Problem set:
A. From the notes on writers and culture, reproduce word for word the part starting with "You can tell who the 20th-century" and going on through "arts in general.".
B. Answer these questions using the notes on writers and culture, one per line:
(i) Which three hardships does the text say reason alone did not help Athenians survive?
(ii) What does the writer say an idea for a funny tweet costs?
(iii) Between which years does the writer call American culture unusually permissive?
C. Write the next part of the notes on writers and culture, picking up right after their last sentence.

Selected passage:
══════════

Instinct, imagination, and rationality need to fuse in order to have maximum release of cultural energy. Plato, Dante, Shakespeare, Emerson; Athens, Florence, London, Boston… Goethe, Weimar. Great artist-thinkers appear whenever reason leads (great civilizations)—but does not have the luxury of ignoring intuition (those civilizations are under threat).
Plato got his metaphor, his trope of the two horses that lead the soul, from experience. Reason alone did not help Athenians survive the plague, the Peloponnesian War, and the Thirty Tyrants. Reason alone did not help Dante escape Florence or Shakespeare, who pleased the queen and later the king. Emerson had to deal with the death of his first wife and his son (young America had a high infant mortality rate). Goethe quite literally oversaw the transformation of the Enlightenment cult into the Romantic cult. He fought in battle, traveled alone through Europe, climbed mountains, and exposed himself to great physical risk and adventure.
Since I’ve gotten a flood of new free subscribers, I thought I’d offer 20% off paid subs in perpetuity to interested parties—offer ends Feb 7th
https://matthewgasda.substack.com/2b0e7b22
You can reverse-engineer Substack essays and figure out what the writer reads and what they grew up reading.
There's a certain very popular style here that stems from Tumblr—the bits of poetry, philosophy, and fiction that got reposted on Tumblr. Bespoke, twee writing with traces of high style.
You can tell who the former academics are and how they've learned to temper their style.
You can tell who the Gen-Xers are who came of age during the first age of blogging and had careers in magazine journalism. Bespoke, blunt longform argumentation.
You can tell who the 20th-century fiction heads are.
You can tell a lot of things.
The question I ask myself: can I use the internet just to communicate? Is the exchange always going to be asymmetrical? I need to have an audience, but the cost of finding that audience is, to some degree, my cognitive integrity. I know it. I can feel it. I struggle to just post my Substack and log out. I have an idea for a funny tweet—it comes at the cost of 30 minutes of scrolling. We're all hostage to each other's minds.
I've seen a few different pieces on here—and I think I may have even written some diaries on the subject myself—that all assert the following thesis: the bad boy, the rebel, has disappeared from contemporary literature and the arts in general.
This liquidation happened slowly during the 2000s and rapidly after 2010. It's hard to be a bad boy when... it's hard to get published… when you're socially liquidated or threatened with liquidation. Conversely—unlike the 1990’s—it became cool to be a conformist and an ideologue in the 2000s—a rule follower.
More broadly, I think we need to understand how unusual American culture was between 1968 and 2012 or so—how unusually permissive. A figure like Norman Mailer might have been an outlaw before or after the late 20th century, but in the late 20th century, Mailer could be a best-selling writer.
Lord Byron wasn't socially acceptable. Shelley wasn't socially acceptable. Tolstoy for that matter wasn’t. But they were rich. And the world was smaller. Much smaller. Outlaws could have some privacy. Aristocratic writers could break from social norms. Proust is another good example (just look at his sex life).

══════════

Data shown:
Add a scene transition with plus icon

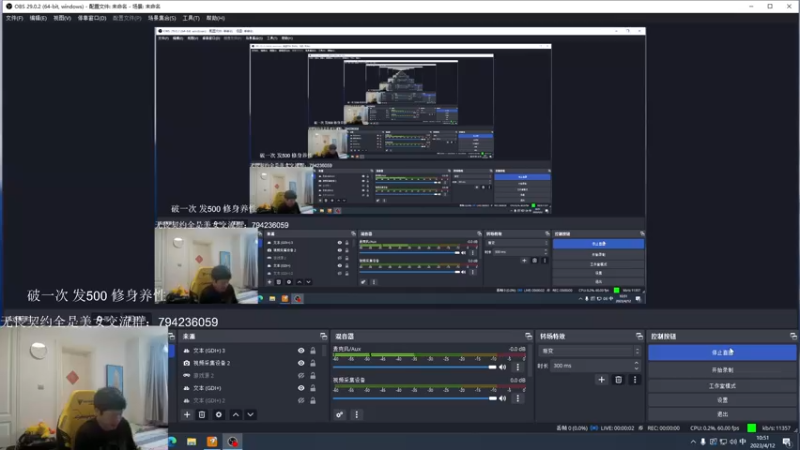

══════════

Responses:
A.
You can tell who the 20th-century fiction heads are.
You can tell a lot of things.
The question I ask myself: can I use the internet just to communicate? Is the exchange always going to be asymmetrical? I need to have an audience, but the cost of finding that audience is, to some degree, my cognitive integrity. I know it. I can feel it. I struggle to just post my Substack and log out. I have an idea for a funny tweet—it comes at the cost of 30 minutes of scrolling. We're all hostage to each other's minds.
I've seen a few different pieces on here—and I think I may have even written some diaries on the subject myself—that all assert the following thesis: the bad boy, the rebel, has disappeared from contemporary literature and the arts in general.

B.
(i) The plague, the Peloponnesian War, and the Thirty Tyrants.
(ii) Thirty minutes of scrolling.
(iii) Between 1968 and 2012 or so.

C.
So the late 20th century was relatively unique in that the market protected badness—not necessarily illegality, but moral dangerousness, moral boundary-breaking, massive personality, sublime personality. The market let working class, upstart writers play Byron.
After 2012, after the invention of the iPhone camera, after everything began to be documented, you could make money from being a fake good person on Instagram or other social media, and this weird and exciting interregnum came to an end. And the difficult personality, the erotic personality, the Dionysian personality, was driven to the woods—exile and starvation.
The strangest feature of this phenomenon is that it wasn't really conducted by the state. It came from readers, consumers—from young people. Democratic liberal politics might have sanctioned it and supported it, but it was driven by individuals agglomerated into online mobs via Tumblr, Reddit, Twitter, Instagram, and later TikTok. Millions became secret police. Thousands became interrogators. Inquisitors.
Bad boys either lost their deals or lost any chance of getting them—of getting published. The market turned against them.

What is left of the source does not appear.